Bölüm 15 (Şu dosya operasyonu)

36 9 0
                                    

DÜZENLENMEDİ

Birincisinde olduğu gibi kusup yere yapışmayacaktım. Azimle ve kendime şaşırarak cesede yaklaşmaya başladım.

Tuna halen içeri girmemişti. Fit'in içindekilerini dışarı çıkarmasına yardım ediyordu.

Tek bir şey hariç her şey klasikti. Gözler alınmış, kalp çıkartılmış, değişik bir işkence tarzı uygulanmış, çarpık bir gülümseme... Farklı olan şey sürprizdi.

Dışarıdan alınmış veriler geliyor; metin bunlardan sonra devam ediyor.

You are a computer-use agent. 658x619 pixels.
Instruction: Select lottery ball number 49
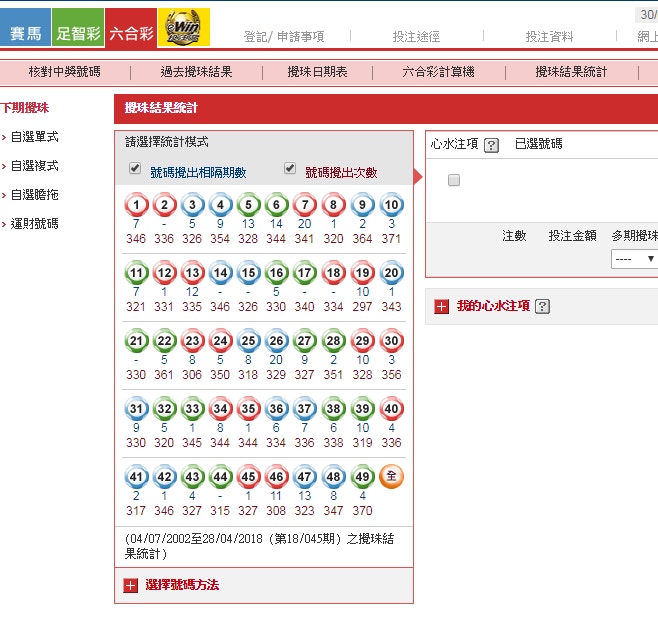click(362, 477)
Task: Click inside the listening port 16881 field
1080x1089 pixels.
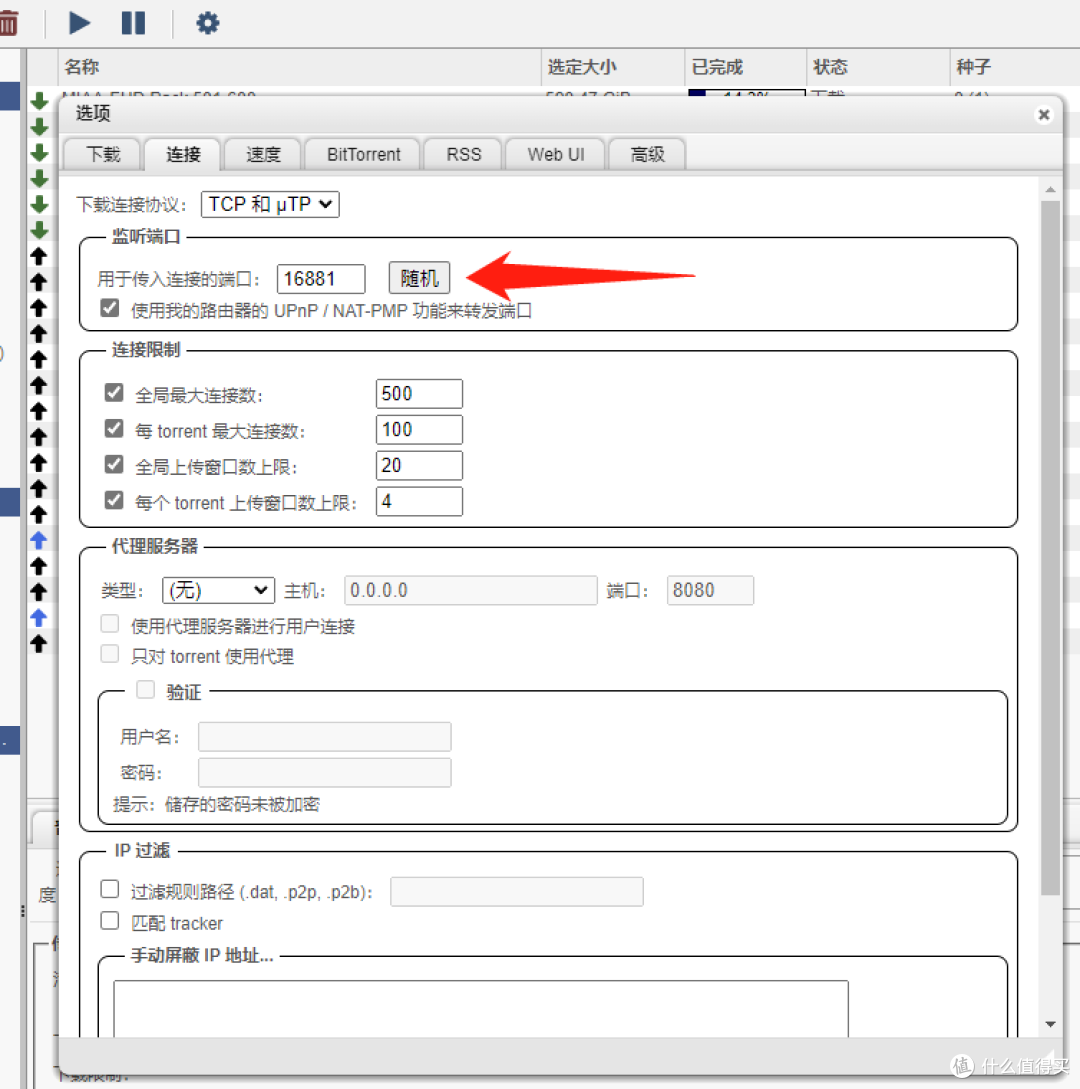Action: coord(320,278)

Boş olan kalp deliğine projeksiyon makinesi adeta sokulmuştu. Makine boş beyaz ekrana "bana en çok benzeyen'in" ölüm anlarını, işkenceleri gösteriyordu.

Sanırım bittiğinde tekrar başlayacak şekilde ayarlanmıştı.

Duyduğum sesler, çığlıklar hoparlörlerden geliyordu. Koku berbattı. Önceki kadar olmasa da...

Aslında bana en çok benzeyen bana o kadar da benzemiyordu.

Bu sadece bir metafordu.

Saç rengimiz ve boylarımız yakın olabilirdi ama çekik gözlü değildim.

Karşımda Efe duruyordu.

Quarter'ın yakın arkadaşı Efe.

Masum Efe.

Sadece 16 yaşında bir öğrenci.

Kimsenin göremeyeceği iğrenç işkencelere, acılara ve korkulara göğüs germişti.

Ve ölmüştü.

Ve bunun tek suçlusu bendim.

Her şeyin suçlusu bendim.

Bir şey yapabilecek gibi saldırıp sadece onu sinirlendirmiştim. Kendi yarattığım bu şey arkadaşım olsa da ona artık bakmak istemiyordum.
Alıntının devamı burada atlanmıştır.